第二十四回 死了一回
  那天柱子他们直到天已擦黑才回来,除了宾宾脑袋上让人砸了一冰鞋外,其余的人都没有吃什么大亏。回来之后大家仍就沉浸在不久前的肉搏之中,七嘴八舌的讨论得失。而卡卡则在回想白天在操场上遇到阿雪那时的情形,猜想阿雪会不会误会自己。同时柱子在那边不知跟谁喊道你管他咋想干啥啊?你该干啥就干啥呗。卡卡又想道阿雪本来就犹豫不定的,要因为这事我俩最终没在一起那就太没意思了。老猪的声音有点哑,但还在乱哄哄中听他喊道是你的,你就是推也推不掉,不是你的你再琢磨没用。卡卡返返复复回想阿雪当时的表情,想从中捕捉阿雪当时的心理。这时又不知道谁在那边来了一句道你也算是个爷们儿,脑瓜子扎便池里淹死得了。

  这时一只手拍了卡卡一下,卡卡吓了一跳,回过神来一看是柱子。柱子问道你想啥呢?卡卡道我渴死了,给我来杯水。之后柱子他们几个竟说要出去喝点,让老猪拿大头。卡卡道我就不去了,要是大门锁了我就回不来了,我的脚越来越肿。柱子道没事,有两个人就把你抬回来了。
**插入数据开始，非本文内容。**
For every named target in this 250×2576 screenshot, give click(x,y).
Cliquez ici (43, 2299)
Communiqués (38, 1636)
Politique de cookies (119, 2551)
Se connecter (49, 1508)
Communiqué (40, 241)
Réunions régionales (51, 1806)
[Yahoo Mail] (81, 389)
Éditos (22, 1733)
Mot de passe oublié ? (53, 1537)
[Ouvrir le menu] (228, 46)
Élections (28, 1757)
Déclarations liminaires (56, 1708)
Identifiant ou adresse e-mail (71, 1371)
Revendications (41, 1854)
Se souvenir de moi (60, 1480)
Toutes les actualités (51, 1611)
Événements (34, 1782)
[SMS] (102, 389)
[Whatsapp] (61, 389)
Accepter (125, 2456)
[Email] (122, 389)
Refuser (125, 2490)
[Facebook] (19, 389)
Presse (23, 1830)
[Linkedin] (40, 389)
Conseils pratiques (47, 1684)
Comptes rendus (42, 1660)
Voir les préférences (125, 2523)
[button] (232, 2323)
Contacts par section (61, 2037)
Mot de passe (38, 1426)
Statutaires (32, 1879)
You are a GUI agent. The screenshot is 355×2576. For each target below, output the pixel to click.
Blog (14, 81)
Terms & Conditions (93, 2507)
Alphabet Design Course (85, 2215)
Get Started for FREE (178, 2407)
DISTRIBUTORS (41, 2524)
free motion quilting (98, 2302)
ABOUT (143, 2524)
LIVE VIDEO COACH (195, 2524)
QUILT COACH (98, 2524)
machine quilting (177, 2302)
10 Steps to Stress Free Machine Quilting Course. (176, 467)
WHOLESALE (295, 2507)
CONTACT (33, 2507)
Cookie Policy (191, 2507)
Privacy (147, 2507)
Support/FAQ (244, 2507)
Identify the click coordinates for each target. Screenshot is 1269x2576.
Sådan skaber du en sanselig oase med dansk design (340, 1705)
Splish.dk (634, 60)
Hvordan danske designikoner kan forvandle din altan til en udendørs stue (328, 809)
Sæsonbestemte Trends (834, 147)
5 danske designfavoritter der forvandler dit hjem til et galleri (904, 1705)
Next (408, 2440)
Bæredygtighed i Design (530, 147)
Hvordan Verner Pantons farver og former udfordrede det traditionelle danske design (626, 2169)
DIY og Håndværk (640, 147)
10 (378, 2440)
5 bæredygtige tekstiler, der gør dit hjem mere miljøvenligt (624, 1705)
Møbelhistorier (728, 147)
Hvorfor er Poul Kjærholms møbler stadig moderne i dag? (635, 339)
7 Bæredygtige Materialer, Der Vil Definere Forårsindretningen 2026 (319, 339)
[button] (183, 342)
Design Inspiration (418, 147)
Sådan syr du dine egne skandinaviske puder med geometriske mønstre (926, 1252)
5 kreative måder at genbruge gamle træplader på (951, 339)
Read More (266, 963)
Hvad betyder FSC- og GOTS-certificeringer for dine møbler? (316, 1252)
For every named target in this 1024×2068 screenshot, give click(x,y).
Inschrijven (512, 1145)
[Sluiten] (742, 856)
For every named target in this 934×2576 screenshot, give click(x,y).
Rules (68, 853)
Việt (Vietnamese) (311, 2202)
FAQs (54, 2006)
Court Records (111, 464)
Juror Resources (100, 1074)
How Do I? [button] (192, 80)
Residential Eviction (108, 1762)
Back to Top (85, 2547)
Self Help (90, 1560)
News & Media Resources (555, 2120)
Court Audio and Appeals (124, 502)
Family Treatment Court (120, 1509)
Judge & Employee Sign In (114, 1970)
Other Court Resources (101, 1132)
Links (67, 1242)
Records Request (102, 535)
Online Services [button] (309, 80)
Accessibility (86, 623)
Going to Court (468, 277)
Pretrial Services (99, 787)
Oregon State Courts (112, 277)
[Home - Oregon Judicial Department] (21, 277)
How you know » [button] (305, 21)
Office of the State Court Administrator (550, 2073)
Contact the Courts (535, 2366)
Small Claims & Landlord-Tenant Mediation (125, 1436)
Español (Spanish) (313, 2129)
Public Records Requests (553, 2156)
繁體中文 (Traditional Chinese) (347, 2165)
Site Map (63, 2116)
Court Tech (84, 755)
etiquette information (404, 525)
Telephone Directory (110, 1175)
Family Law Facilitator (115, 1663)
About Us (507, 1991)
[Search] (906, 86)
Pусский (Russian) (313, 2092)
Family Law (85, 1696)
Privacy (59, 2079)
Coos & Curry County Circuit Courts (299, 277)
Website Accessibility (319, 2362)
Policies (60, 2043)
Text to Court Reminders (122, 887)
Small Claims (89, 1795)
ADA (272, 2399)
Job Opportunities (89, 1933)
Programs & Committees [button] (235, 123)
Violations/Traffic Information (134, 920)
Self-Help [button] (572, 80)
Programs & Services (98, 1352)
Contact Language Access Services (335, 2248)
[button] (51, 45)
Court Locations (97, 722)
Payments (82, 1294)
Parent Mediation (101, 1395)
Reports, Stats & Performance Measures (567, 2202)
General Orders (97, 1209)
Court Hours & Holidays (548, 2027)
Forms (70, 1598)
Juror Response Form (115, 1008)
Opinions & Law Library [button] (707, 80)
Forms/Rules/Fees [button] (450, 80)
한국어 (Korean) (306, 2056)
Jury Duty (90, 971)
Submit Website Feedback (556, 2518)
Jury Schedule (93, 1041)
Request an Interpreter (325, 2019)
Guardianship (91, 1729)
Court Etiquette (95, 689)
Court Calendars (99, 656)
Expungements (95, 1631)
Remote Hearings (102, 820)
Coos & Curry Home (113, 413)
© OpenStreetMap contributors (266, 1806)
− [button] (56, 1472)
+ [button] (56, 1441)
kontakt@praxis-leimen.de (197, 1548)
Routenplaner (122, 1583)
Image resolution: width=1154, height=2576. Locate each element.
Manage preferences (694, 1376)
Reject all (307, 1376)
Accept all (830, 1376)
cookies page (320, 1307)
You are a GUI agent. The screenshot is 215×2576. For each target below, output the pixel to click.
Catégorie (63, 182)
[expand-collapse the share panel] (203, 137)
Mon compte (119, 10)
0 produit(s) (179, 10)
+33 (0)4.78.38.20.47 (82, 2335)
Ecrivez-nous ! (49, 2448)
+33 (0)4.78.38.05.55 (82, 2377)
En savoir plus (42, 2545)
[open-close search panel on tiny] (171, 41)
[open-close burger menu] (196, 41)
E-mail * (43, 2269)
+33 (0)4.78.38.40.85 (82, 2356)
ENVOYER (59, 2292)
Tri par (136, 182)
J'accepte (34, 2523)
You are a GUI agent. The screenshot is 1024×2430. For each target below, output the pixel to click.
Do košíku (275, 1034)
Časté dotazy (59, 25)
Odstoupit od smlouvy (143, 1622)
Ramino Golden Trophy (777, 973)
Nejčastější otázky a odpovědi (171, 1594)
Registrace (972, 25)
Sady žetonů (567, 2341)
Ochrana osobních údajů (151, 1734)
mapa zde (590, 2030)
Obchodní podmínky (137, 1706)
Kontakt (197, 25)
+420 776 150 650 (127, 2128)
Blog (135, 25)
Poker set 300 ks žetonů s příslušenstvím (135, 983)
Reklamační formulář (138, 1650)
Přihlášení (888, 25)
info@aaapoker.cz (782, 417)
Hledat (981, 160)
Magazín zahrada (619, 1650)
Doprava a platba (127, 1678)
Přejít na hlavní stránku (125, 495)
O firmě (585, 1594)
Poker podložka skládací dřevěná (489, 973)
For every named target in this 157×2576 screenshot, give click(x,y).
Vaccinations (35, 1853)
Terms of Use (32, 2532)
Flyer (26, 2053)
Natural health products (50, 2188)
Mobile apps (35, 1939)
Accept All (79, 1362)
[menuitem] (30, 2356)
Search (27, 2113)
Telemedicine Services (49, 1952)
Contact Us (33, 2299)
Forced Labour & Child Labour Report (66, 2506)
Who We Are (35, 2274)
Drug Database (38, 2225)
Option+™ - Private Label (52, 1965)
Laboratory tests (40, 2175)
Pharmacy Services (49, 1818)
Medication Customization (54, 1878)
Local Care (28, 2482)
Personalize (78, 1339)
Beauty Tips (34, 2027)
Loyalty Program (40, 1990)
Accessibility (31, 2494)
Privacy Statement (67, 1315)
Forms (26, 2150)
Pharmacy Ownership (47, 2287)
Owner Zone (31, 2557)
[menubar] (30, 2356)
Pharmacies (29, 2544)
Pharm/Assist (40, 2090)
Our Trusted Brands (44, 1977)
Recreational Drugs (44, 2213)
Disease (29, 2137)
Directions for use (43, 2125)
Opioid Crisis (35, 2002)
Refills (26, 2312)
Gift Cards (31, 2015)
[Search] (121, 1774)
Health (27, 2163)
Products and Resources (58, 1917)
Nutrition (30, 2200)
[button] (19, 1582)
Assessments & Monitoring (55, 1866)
  不一会工夫他们几个已经坐在了一家小饭馆里,这家饭馆是他们经常光临的。这的老板叫铁哥,以前也是一个混混,后来结婚了,铁嫂又是一很历害的女子,这才安定下来,开了这么一个小饭馆。他们去了什么也没要,先让上了一箱啤酒,边喝边点菜。铁哥每次见他们几个去了都十分高兴,这是给憋的。

  菜上来了之后老猪与黑子等人开始频频碰杯,经常会出现这样的对白:谁不喝也不行!你不喝我瞧不起你!这杯你要是不干了,咱俩这么多年就白处了……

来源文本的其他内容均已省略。